Het fonds werd tussen 1973 en 1979 geschonken door Gerard De Waele, directeur van de Brugse Nijverheidsschool. Hij had een privécollectie 'Dr. A. Decoene' aangelegd samen met enkele oud-studenten, met als doel 'het samenbrengen van een pedagogische bibliotheek, als getuige van het werk en de invloed van A. Decoene'.

Literatuur bewerken

  • Valeer VAN COPPENOLLE, Z. E. H. Dr. A. Decoene, 1941
  • F. D'HEEDENE, Leven en werk van kanunnik dr. Alberic Decoene, Leuven, 1969.

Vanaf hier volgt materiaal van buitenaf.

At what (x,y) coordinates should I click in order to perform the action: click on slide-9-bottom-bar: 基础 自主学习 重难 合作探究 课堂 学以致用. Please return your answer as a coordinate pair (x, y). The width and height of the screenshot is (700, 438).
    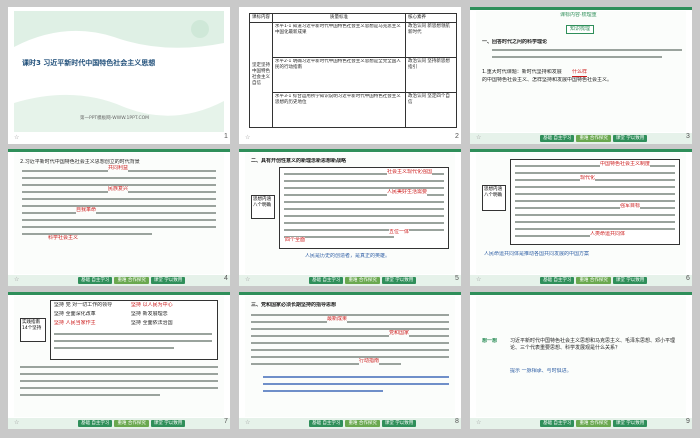
    Looking at the image, I should click on (581, 424).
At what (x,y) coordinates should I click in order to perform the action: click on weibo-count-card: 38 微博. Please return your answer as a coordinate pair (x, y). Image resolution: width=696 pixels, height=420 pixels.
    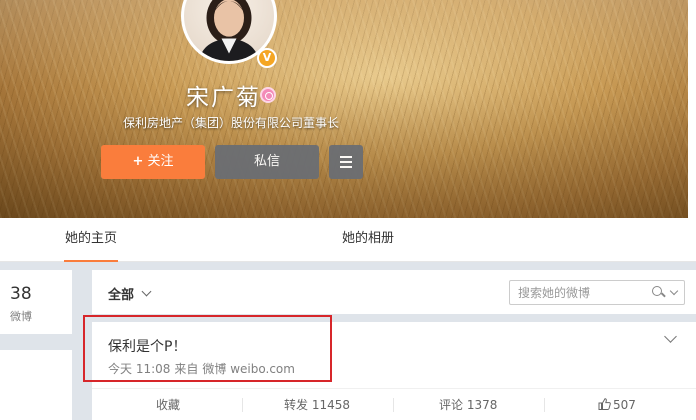
    Looking at the image, I should click on (36, 302).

  • F. D'HEEDENE, Kan. Dr. Alberic Decoene: ruim vier decennia in dienst van het katholiek onderwijs en de christelijke pedagogiek, in: Liber Amicorum Prof. Dr. Victor D'Espailler, Leuven, 1976
  • Albert SCHOUTEET, De straatnamen van Brugge, Brugge, 1977
  • Lexicon van West-Vlaamse schrijvers, Deel 3, Torhout, 1986 (In deze publicatie worden de volgende geboorte- en overlijdensdata gegeven en ook elders overgenomen: Wevelgem 2-9-1883 - Brugge 4-11-1958).
  • Andries VAN DEN ABEELE, Kerlinga, Brugse uitgeverij, in: Biekorf, 2001, blz. 246-252.
  • Hans VAN CROMBRUGGE, Van voetnoot tot gesprekspartner. Nadenken over opvoeding en vorming in gesprek met het verleden, Uitg. Garant, Apeldoorn / Antwerpen, 2006, vooral het hoofdstuk Frans De Hovre en Alberic Decoene. Katholieke pedagogiek tussen filosofie en theologie, blz. 145-162.
  • Guido BRUYNEEL, 75 jaar parochie Sint-Jozef en Sint-Kristoffel in Assebroek, in: Arsbroek, Jaarboek 27, 2010, blz. 46-185.